Ilovefruitytea · 14/04/2022 06:00

Same! Always have to have something to listen to. Right I’ve decided I’m going to do Cal Newport’s 30 day digital detox and then carefully curate what I look up online once a week. Who is with me? I’ll be back in 30 days t update you all!

OP posts:
duskyspringfield · 14/04/2022 11:29

Glad to know it’s not just me OP.

Digital detox - I’d like to join you. Have you done one before?

Ohnoohdear · 24/05/2022 01:50

Hey OP - how did your detox go?? I’m thinking of doing one myself but am pretty nervous if I’m honest!

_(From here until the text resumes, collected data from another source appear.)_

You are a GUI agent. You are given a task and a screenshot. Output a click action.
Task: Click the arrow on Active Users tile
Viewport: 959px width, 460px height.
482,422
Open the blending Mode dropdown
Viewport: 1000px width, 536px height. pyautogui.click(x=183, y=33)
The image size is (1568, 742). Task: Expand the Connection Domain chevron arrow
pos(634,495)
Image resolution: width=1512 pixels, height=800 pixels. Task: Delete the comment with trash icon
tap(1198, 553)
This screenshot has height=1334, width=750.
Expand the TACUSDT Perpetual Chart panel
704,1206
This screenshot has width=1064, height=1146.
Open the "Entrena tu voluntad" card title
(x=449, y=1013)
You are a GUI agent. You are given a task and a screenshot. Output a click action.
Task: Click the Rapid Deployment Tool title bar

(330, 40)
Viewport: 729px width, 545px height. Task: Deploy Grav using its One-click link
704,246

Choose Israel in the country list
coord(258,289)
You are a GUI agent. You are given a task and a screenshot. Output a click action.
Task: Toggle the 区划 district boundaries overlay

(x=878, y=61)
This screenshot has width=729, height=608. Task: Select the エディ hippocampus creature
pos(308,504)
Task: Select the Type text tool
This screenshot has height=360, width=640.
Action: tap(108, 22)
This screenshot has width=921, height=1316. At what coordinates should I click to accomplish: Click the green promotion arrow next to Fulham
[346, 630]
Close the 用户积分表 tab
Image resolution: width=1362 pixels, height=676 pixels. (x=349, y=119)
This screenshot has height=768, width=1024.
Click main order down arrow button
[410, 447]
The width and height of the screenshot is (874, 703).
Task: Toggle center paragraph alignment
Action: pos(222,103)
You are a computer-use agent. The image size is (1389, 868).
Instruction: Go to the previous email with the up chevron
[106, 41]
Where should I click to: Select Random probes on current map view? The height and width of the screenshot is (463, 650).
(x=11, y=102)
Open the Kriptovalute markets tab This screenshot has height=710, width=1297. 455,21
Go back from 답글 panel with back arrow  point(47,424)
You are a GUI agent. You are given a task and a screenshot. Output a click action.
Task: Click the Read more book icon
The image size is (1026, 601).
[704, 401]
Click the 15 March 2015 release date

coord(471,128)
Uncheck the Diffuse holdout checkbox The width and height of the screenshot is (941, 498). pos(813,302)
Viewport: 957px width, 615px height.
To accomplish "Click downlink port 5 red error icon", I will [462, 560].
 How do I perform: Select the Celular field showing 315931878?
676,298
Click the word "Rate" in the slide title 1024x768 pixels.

Corty02 · 24/05/2022 02:15

I noticed that I need to listen Youtube or something else even if it's inconvinient for me - when I wash the dishes, the noize of water cover the video's sound, but I continue to listen... I can't sleep (!) without something playing in my headphones. So I really need to have digital detox (but I have no idea how to do it bc my work is related with the internet directly).
So the way is simple: spend more time with friends and family without gadgets at all. Couple of weeks ago I was at the wedding and all the guests were busy talking with each other, eating and dancing. Also I want to try to spend time with my husband without usual activities such watching TV, playing video games - want to try have more camping activities.

Actually, it is good that we noticed the probleM - this is the first step of solving it.